For spin structures there's something very similar. Of course, a surface admits a spin structure if and only if it is orientable. It's a more interesting notion in higher dimensions. The statement there is the manifold is orientable, and if you take a regular neighbourhood of any surface in the manifold, then it has a trivial tangent bundle. So manifolds like $\mathbb RP^3$ are perfectly valid spin manifolds -- $\mathbb RP^3$ contains $\mathbb RP^2$ but the total space of its normal bundle has a perfectly trivializable tangent bundle. Technically, the condition is a little stronger than that -- you can trivialize the tangent bundle of the complement of a co-dimension $3$ subset. No So not only can you trivialize the total spaces of normal bundles of surfaces, but even the regular neighbourhoods of unions of surfaces.

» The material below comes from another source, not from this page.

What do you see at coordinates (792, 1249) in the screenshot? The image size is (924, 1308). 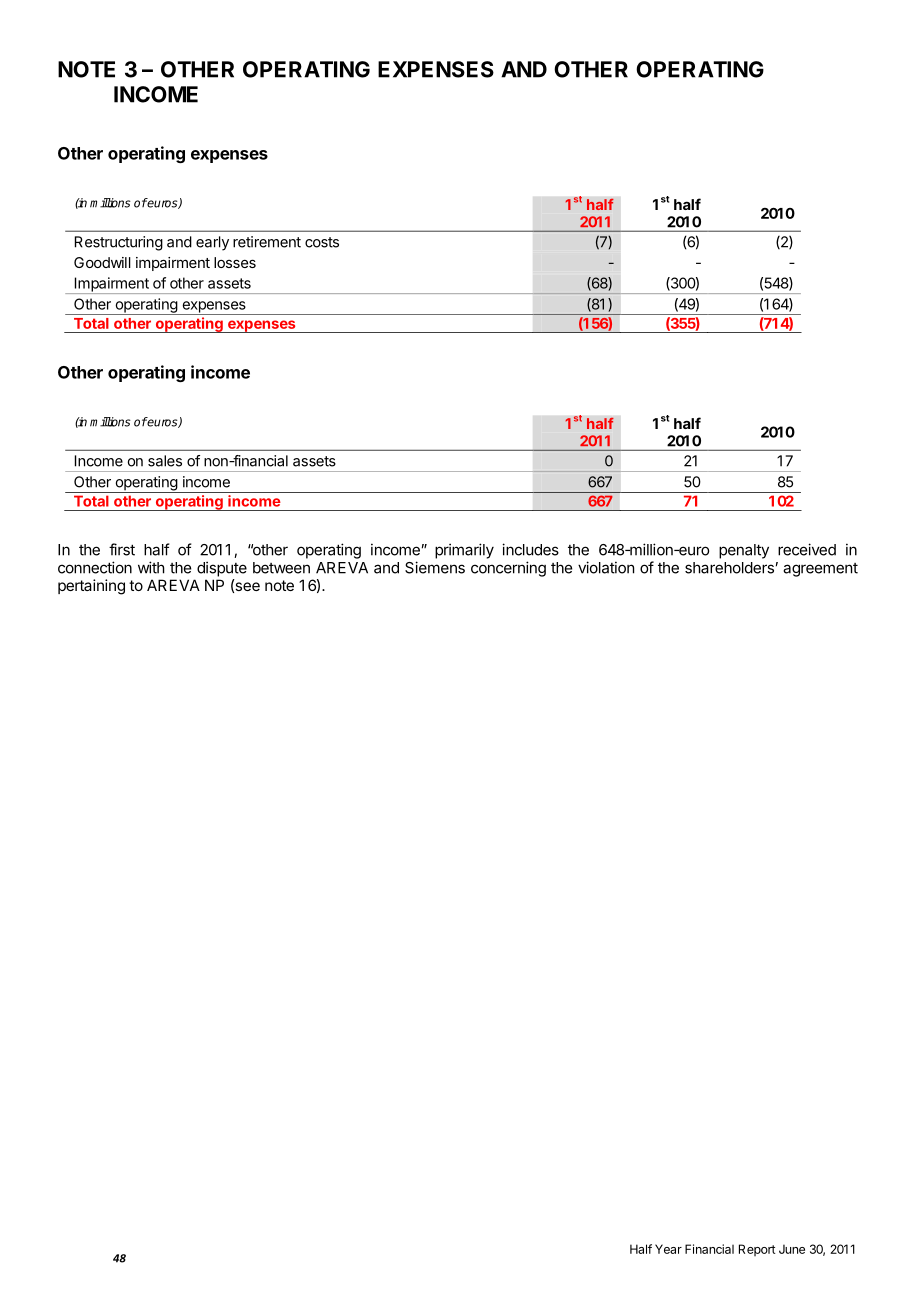 I see `June` at bounding box center [792, 1249].
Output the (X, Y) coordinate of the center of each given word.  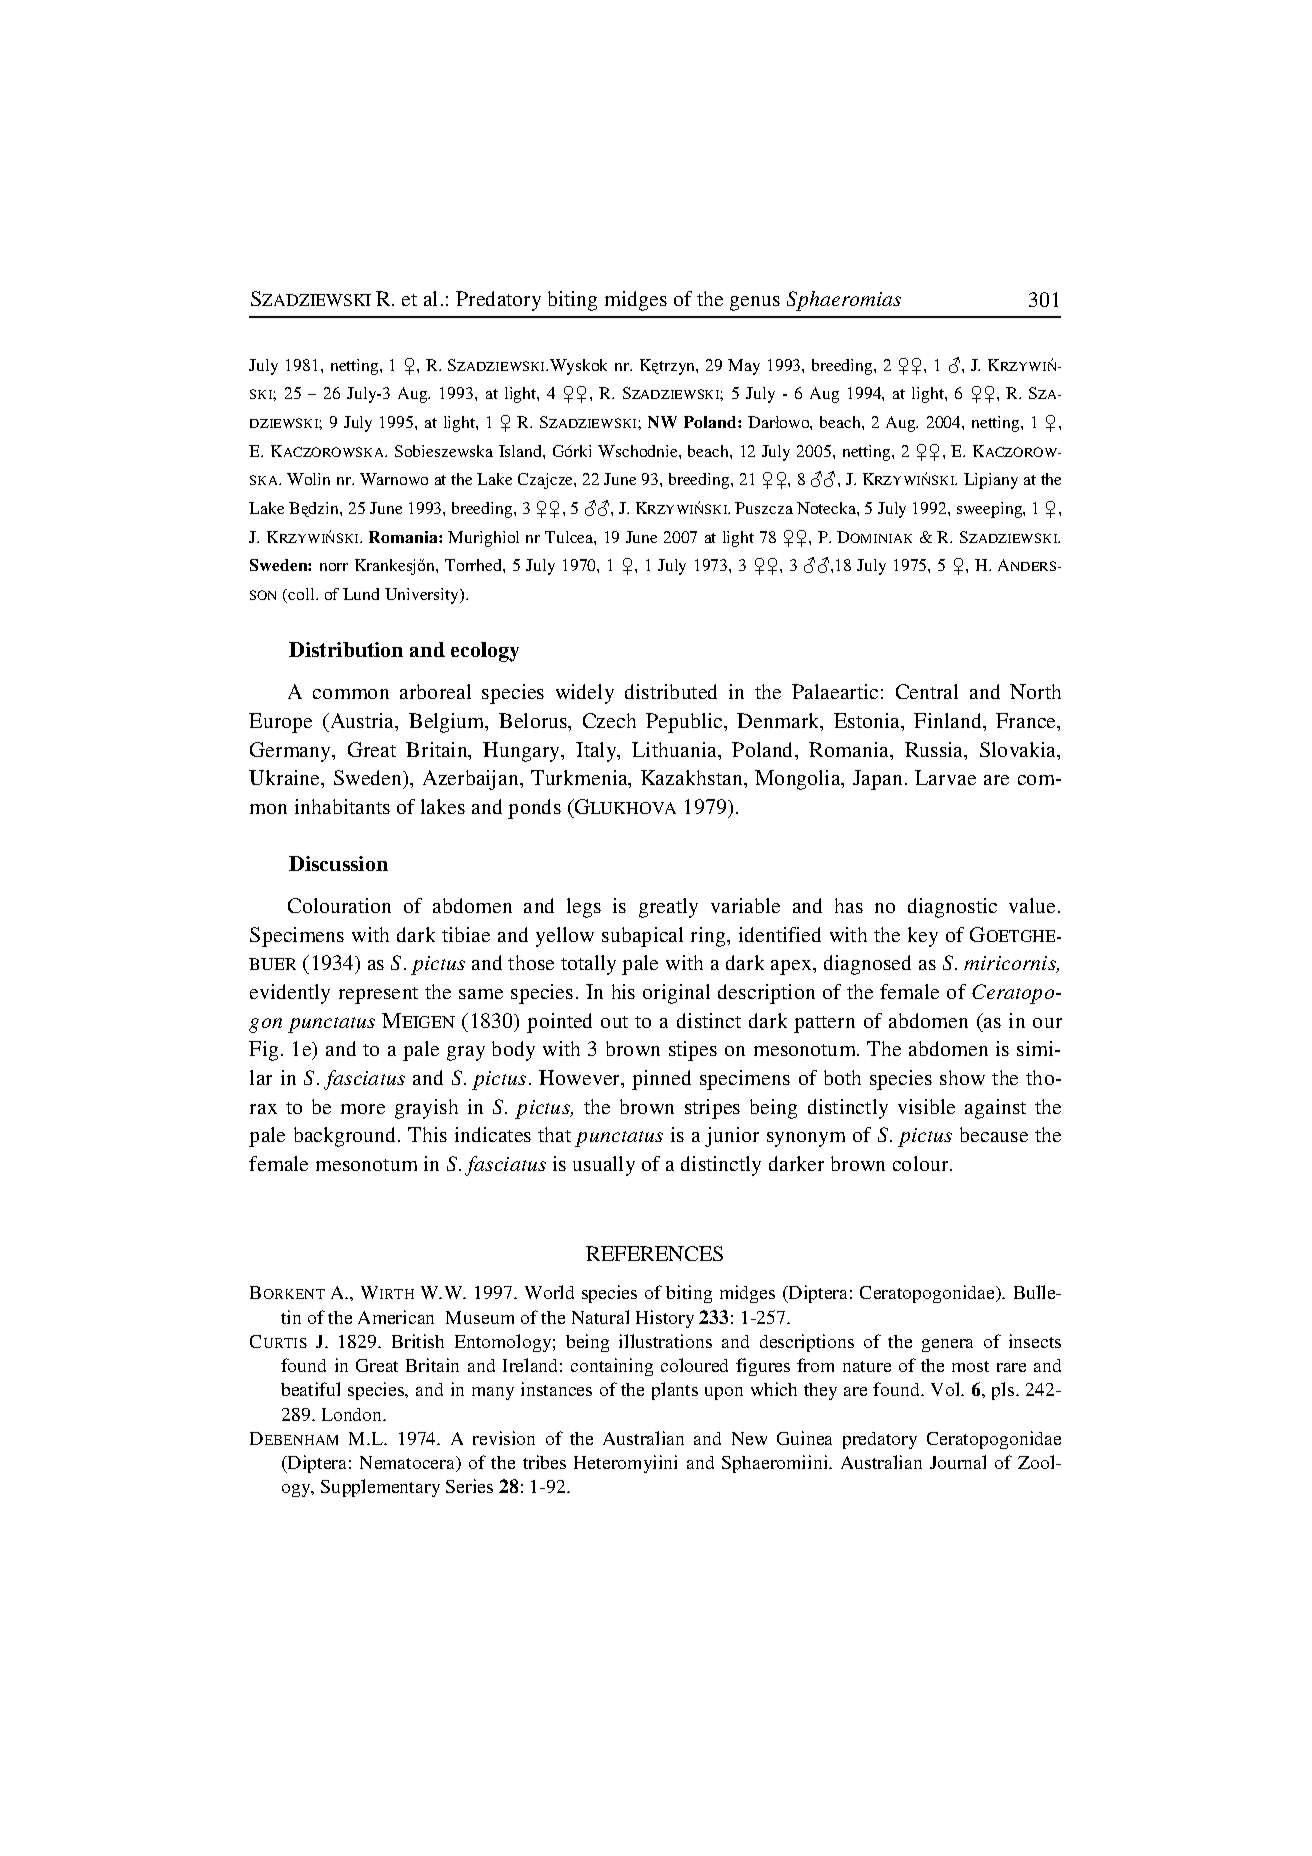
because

So if you want a manifold that isn't spin, the archetype would be a vector bundle over a surface so that the total space does not have a trivializable tangent bundle. Take the $D^2$-bundle over $S^2$ with Euler Class $\chi$. I think this happens if and only if $\chi$ is even. I suppose you have more entertaining examples when dealing with the regular neighbourhood of a 2-complex that isn't itself a manifold.
edit: Milnor's "Spin structures on manifolds" in L'Enseignement Mathematique Vol 9 (1963) is an excellent reference for most of the above. I don't believe he goes into all the descriptions above since I think he wants to keep the article simple. The Poincare duality interpretation above is a very standard mode of thinking that's employed throughout much of low-dimensional topology. Kirby's book on 4-manifolds is a nice place to look for this material. Specifically, R. Kirby "The topology of 4-manifolds" Springer-Verlag (1989). A more modern reference would be Gompf and Stipsicz, but again I don't think they use all the above descriptions. Milnor and Stasheff's "Characteristic Classes" describes most of the basic constructions involved above, in the obstruction theory section. In a couple of months I'll be putting up a paper on the arXiv that gives some very combinatorial ways of describing spin and spin^c-structures on manifolds (mostly for computer implementation). I hope that will be a good reference, too! But the paper is still unreadable.